Sir Alfred James Munnings, P.R.A., R.W.S.

350,000 - 450,000 USD
504,500 USD
bidding is closed


  • The Second Set
  • signed A.J. Munnings (lower left)
  • oil on panel
  • 14 x 28 inches


Mr. and Mrs. Fortune Peter Ryan (by 1983)
Nicholas Boler, Esq. (and sold by his executors, Christie's, New York, December 5, 2003, lot 117, illustrated)
Richard Green, London
Acquired from the above


New York, Wildenstein, Alfred J. Munnings Images of the Turf and Field, 1983 (lent by Mr. and Mrs. Fortune Peter Ryan)

Catalogue Note

From his early childhood, Munnings had loved both horses (owning thirty-four during his lifetime) and the open air.  The two passions fueled an oeuvre of masterworks of animal, rider, and the environment depicted in every season from the heat, color, and crowds of summer’s races to the hushed, subtle autumnal shades of the stable yard depicted in the present work.

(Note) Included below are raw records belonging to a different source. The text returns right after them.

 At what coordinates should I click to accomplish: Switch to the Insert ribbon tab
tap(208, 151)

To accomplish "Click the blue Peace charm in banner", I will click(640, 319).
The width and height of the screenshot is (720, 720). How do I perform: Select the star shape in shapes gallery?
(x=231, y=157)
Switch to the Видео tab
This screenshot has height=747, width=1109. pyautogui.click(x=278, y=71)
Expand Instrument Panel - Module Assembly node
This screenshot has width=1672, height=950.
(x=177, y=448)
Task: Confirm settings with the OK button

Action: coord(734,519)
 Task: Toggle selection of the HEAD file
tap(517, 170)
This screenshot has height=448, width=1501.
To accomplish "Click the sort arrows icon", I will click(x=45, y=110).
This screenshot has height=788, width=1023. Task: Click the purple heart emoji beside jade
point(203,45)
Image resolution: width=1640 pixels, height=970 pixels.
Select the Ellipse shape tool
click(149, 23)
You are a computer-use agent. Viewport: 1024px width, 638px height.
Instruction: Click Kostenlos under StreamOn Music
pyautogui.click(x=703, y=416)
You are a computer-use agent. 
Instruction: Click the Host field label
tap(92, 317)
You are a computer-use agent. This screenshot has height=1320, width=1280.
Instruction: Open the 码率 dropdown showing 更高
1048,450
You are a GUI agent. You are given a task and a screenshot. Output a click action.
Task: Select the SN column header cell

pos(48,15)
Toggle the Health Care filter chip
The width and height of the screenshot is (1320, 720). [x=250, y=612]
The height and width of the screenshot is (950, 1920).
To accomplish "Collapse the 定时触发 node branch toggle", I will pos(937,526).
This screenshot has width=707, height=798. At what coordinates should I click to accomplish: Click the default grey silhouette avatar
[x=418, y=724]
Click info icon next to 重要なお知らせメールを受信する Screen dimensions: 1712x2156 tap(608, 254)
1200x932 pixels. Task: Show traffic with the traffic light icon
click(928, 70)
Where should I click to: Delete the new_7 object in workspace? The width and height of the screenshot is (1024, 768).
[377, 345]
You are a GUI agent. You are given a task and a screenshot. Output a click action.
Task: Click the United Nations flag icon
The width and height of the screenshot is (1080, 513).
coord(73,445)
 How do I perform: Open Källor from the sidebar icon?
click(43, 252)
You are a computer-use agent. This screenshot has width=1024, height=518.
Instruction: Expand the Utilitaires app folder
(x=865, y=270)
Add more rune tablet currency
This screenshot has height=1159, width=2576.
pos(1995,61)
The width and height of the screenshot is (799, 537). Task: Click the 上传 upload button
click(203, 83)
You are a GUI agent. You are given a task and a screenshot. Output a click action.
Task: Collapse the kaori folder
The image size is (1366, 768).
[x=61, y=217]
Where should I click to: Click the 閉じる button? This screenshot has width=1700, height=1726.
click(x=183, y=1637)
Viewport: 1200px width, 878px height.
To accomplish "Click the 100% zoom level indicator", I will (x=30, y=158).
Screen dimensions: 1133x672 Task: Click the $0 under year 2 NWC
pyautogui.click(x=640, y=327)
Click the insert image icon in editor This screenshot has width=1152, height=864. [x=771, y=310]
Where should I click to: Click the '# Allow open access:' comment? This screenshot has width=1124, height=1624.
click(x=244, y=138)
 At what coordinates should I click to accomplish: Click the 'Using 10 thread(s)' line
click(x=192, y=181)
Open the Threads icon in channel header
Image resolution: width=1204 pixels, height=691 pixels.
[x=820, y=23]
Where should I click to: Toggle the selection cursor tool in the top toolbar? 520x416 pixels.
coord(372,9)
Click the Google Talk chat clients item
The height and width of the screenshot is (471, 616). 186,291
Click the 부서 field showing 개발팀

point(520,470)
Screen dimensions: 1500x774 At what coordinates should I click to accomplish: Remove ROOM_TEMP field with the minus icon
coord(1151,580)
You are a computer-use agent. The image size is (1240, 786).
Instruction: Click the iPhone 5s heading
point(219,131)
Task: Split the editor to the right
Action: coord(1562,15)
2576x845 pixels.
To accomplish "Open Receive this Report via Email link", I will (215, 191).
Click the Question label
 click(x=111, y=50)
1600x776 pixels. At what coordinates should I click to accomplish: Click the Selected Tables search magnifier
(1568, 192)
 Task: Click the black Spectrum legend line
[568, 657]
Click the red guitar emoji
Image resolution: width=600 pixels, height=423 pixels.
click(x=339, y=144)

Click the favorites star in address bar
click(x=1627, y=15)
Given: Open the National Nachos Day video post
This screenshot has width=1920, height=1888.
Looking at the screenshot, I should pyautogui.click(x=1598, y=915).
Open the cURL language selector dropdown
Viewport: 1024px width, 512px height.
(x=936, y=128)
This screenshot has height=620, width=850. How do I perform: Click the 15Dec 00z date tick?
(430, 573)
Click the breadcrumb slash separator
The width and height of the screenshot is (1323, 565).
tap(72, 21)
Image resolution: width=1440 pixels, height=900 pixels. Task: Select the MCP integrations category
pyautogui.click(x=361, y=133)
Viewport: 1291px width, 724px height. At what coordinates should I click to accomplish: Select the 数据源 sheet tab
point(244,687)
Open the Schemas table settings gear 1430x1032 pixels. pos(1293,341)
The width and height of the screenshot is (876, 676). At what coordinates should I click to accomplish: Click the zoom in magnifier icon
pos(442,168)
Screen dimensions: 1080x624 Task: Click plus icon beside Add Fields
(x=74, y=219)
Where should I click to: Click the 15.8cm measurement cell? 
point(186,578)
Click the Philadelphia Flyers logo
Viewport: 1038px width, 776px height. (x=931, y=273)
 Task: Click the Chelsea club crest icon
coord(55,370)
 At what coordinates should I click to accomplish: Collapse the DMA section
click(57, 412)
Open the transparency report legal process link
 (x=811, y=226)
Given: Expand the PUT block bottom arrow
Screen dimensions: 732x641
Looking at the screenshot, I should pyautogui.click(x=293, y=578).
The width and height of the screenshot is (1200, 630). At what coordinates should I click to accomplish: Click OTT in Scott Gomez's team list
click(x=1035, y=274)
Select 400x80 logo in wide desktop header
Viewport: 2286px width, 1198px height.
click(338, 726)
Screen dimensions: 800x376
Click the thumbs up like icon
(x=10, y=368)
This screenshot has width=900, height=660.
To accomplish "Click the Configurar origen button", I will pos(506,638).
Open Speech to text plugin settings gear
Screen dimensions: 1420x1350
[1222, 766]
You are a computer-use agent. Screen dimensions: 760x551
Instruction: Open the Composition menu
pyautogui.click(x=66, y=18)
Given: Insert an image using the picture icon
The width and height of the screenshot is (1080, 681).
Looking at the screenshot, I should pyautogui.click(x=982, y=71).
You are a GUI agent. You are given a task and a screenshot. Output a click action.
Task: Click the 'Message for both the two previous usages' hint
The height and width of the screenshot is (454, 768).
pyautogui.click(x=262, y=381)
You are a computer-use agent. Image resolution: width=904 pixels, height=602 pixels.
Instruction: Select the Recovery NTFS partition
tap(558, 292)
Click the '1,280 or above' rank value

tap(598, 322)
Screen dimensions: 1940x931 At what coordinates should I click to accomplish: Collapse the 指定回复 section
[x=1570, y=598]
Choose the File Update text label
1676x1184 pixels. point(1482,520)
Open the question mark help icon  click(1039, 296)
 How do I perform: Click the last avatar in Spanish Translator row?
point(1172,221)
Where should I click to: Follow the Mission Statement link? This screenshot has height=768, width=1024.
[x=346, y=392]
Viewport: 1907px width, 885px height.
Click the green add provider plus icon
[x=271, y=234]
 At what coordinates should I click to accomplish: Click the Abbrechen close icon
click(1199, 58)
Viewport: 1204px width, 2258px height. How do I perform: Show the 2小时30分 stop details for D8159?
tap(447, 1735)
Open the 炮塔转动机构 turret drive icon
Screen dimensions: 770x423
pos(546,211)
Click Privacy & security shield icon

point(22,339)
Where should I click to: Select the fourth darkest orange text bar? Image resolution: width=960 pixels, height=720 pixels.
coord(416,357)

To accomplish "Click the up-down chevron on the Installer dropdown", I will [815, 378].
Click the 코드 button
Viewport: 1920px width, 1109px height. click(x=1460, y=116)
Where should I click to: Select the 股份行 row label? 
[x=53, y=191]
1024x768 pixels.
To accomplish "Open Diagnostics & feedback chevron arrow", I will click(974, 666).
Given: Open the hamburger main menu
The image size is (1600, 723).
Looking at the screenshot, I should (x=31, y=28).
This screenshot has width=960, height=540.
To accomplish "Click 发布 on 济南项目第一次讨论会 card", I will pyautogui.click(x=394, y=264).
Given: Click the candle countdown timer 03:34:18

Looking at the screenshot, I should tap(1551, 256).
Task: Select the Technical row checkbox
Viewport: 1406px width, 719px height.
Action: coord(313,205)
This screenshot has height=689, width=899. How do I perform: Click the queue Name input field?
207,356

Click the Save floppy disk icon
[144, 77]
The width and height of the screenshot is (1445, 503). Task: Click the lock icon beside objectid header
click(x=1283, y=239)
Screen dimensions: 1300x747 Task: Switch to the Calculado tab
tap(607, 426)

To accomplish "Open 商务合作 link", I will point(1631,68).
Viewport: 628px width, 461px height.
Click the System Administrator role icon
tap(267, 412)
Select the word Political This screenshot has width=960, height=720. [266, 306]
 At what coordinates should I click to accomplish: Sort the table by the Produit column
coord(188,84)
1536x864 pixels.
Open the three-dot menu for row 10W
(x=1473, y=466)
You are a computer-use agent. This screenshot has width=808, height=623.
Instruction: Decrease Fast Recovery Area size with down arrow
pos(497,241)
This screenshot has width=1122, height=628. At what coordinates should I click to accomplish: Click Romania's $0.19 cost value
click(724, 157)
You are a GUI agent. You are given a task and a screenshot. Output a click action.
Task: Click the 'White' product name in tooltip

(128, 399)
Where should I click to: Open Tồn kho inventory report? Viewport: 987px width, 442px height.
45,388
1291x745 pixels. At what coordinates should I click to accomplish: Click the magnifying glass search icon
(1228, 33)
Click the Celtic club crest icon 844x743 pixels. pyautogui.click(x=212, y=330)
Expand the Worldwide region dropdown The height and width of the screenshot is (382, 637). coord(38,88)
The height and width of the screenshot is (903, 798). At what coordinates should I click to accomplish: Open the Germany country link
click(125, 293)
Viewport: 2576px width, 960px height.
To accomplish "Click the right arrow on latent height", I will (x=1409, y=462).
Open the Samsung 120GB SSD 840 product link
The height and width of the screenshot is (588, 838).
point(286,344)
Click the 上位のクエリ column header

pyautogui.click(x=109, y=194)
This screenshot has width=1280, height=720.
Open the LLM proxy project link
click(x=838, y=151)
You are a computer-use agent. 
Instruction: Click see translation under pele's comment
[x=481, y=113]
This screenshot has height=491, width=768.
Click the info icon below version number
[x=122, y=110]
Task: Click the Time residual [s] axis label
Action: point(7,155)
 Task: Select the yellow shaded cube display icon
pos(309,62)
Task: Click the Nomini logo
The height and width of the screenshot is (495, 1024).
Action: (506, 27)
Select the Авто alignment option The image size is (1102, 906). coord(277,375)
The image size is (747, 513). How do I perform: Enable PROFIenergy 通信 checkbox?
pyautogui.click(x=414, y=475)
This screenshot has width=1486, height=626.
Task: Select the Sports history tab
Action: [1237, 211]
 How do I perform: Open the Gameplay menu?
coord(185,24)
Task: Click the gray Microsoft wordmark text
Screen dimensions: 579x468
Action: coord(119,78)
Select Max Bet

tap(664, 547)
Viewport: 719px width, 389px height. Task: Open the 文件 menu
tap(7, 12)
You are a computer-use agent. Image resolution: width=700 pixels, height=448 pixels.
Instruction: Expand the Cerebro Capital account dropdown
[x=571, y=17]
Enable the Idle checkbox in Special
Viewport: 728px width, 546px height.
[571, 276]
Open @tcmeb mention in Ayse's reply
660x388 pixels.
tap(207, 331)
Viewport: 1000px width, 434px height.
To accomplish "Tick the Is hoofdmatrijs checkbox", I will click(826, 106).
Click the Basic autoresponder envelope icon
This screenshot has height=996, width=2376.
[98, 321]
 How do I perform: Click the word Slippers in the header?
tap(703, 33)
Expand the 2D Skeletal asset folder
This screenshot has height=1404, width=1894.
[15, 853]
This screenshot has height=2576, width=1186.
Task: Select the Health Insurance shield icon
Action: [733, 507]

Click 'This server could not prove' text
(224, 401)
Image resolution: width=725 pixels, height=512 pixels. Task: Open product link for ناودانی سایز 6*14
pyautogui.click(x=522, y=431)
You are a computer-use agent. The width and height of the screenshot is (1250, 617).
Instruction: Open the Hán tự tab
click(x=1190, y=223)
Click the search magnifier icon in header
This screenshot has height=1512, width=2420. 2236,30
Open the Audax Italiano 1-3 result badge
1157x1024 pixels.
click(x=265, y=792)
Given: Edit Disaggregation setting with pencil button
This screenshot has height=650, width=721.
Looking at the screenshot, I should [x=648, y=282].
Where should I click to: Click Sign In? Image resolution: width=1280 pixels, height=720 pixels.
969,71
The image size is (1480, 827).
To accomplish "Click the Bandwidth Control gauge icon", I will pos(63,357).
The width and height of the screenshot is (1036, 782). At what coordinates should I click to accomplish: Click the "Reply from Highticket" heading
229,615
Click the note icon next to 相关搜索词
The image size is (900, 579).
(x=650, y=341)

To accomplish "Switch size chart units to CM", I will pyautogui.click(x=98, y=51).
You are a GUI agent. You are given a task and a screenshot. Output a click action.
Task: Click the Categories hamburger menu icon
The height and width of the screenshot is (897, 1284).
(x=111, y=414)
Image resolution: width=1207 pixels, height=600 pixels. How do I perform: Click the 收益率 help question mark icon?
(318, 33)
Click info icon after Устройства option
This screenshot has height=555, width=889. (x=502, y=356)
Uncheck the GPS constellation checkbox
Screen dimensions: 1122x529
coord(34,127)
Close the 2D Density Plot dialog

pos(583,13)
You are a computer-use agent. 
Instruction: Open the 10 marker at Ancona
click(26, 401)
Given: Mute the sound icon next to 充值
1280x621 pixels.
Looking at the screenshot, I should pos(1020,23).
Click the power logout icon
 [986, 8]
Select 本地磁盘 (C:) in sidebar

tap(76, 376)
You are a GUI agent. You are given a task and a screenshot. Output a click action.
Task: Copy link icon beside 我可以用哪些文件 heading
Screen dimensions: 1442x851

Painted while the artist and his wife were at Withypool, Exmoor during World War II (see lot 64), the horses of The Second Set may be Rufus, the chestnut described by the artist as “quite one of the best… well bred… so tractable and intelligent and lovable,” Anarchist, “a big fine old 16.2—such a sort— beautifully fit and clipped,” and Cherrybounce (see lot 63).  The trio appear in Winter Exercise (11 ½ by 19 ½ in., private collection) exhibited at the Leicester Galleries in 1947, while Anarchist and Cherrybounce are seen in an oil study of the stables at Withypool (The Munnings Art Museum, Castle House, Dedham), the roof bearing a close resemblance to the structure in the present work as well as Morning Exercise (sold in these rooms May 9, 2014, lot 97) (Sir Alfred Munnings, The Finish, London, 1952, pp. 66, 71). Selected for The Second Set, the horses patiently wait for exercising riders to return so they may have their turn. These frieze-like compositions were often painted by the artist as they allowed for multiple “portraits” of his favorite horses, well studied but not static in pose as he paints pricked years and eyes focused on a groom (the stable lad of the Delaney boys, see lot 63) or looking out directly at the viewer suggesting both the animals' personality and ready energy.